The College App Lie
Making Peace with the Presentation of the Self
A high school junior is typically a seething mass of inarticulate and directionless confusion and uncertainty.
Every fall I agree to help one of these amorphous beings write his college application essay, and every time I do so, I have the same uncomfortable feeling that I am teaching a young person to lie.
The college app essay demands a unified, well-developed, and coherent presentation of a self that is anything but; it requires an articulate vision of one’s personal history, educational interests, and career plans way before that kind of clarity is possible.
That’s where I come in.
My job is to draw the young writers out, to help them see who they are and what they have to offer, and to aid them in structuring the often contradictory and always crisscrossing lines of impulse, desire, hope and dream.
To do so, I have to teach them to spin, dissimulate, and package themselves, to massage the Real into a truth — and this is where the problem arises.
As adults we have grown accustomed to all the little compromises with raw honesty demanded by tasks like writing an application essay. We have already accepted the fact that the social world is essentially theatrical, a high-stakes game of role-playing, and the crude truth will not do. We have learned to spin our accomplishments into the story most favorable to our career advancement.
Artful dissimulation, we have learned, is just one of the necessities of making one’s way in the world.
But to a junior in high school this necessity is still news, and the college application essay often comes as the first big revelation of the Machiavellian insight: “The vulgar crowd always is taken by appearances, and the world consists chiefly of the vulgar.”
In writing the essay, students have to pretend that they are more goal-driven than they are, more articulate than they can be, and more stable than they feel. Young people greet this task with a mixture of fear, embarrassment, and bitterness — fear because they think they are raising expectations which they will have to satisfy, committing themselves to a performance they doubt they can pull off; embarrassment because they feel they are lying before adults who have taught them it is wrong to lie, colluding in a pretense about themselves; and bitterness because just when they thought they were getting out from under the thumb of their parents and teachers, they realize they still have to play to authority, to tell the gatekeepers what they want to hear.
Ironically, the young person’s habit of discounting his own personal experience often forces him into an unnecessary degree of dissimulation. Most high school juniors are still far away from recognizing Emerson’s truth, “…that though the wide universe is full of good, no kernel of nourishing corn can come to him but through his toil bestowed on that plot of ground which is given to him to till.”
Most young people think their own lives are normal, ordinary, nothing special; they haven’t lived enough of life to see themselves as unique, to believe in their own intuitions, or to trust themselves, so that the unique experiences that could give their essay distinction fly completely under their radar — undetected.

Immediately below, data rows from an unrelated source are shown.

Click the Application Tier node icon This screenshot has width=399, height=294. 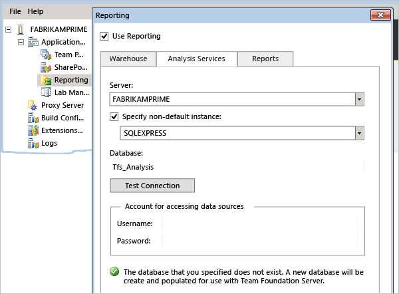click(x=33, y=43)
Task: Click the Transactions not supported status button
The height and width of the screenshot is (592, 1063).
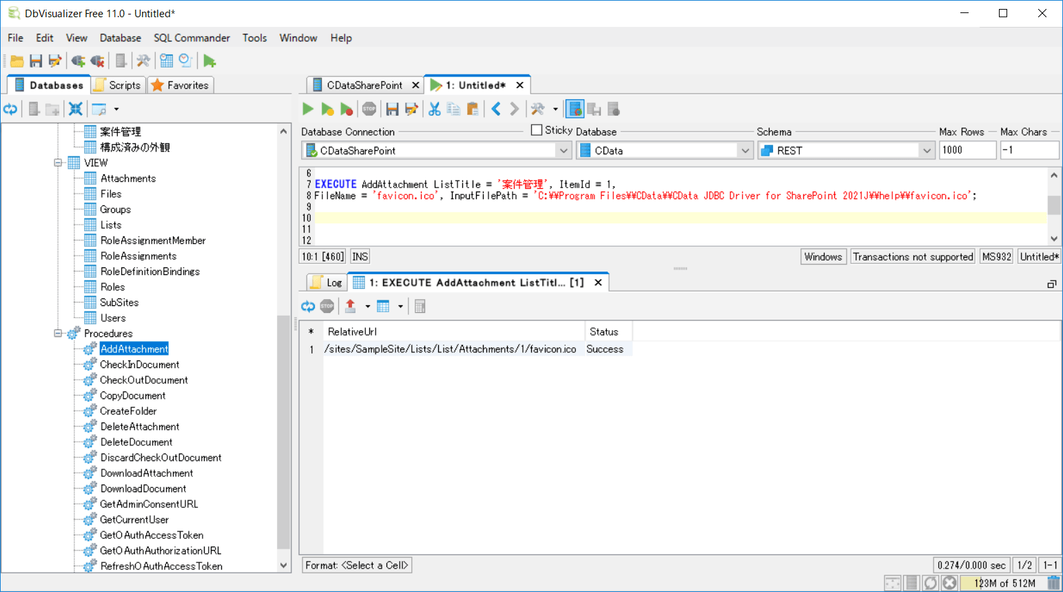Action: [x=912, y=256]
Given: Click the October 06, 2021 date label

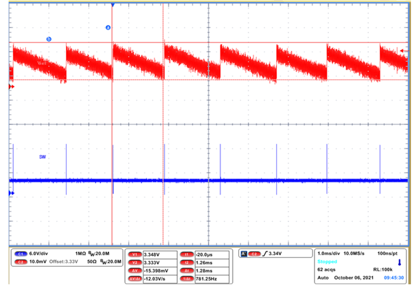Looking at the screenshot, I should pos(353,278).
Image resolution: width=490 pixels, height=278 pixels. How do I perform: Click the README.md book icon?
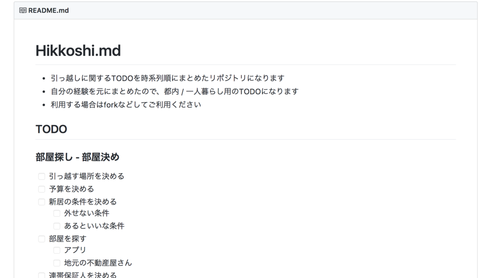coord(22,10)
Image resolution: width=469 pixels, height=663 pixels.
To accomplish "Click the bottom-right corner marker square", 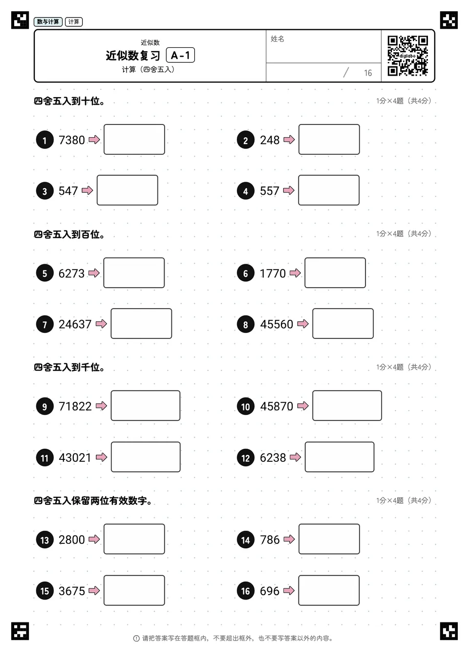I will click(x=449, y=631).
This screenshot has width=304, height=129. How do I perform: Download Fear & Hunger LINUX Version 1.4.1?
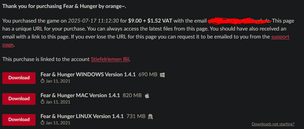point(19,120)
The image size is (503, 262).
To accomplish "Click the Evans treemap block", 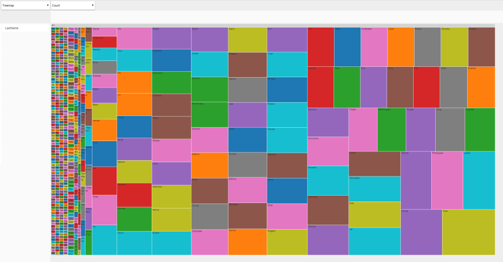I will (171, 243).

Of course, now and again, I meet the exception, the young person comfortable and sure of himself and ready to take on the world to become all that he can be. Under such circumstances, all my skills in intellectual midwifery go largely untried, and I lapse into a mere editor.
But as long as the essay remains central to the application process, an initiation rite helping us turn adolescents into young adults, my job is secure. And I will continue to teach the young that it’s not so bad, this task, that in fact it’s an art, one well worth learning: of spinning the truth in the direction of one’s highest hopes.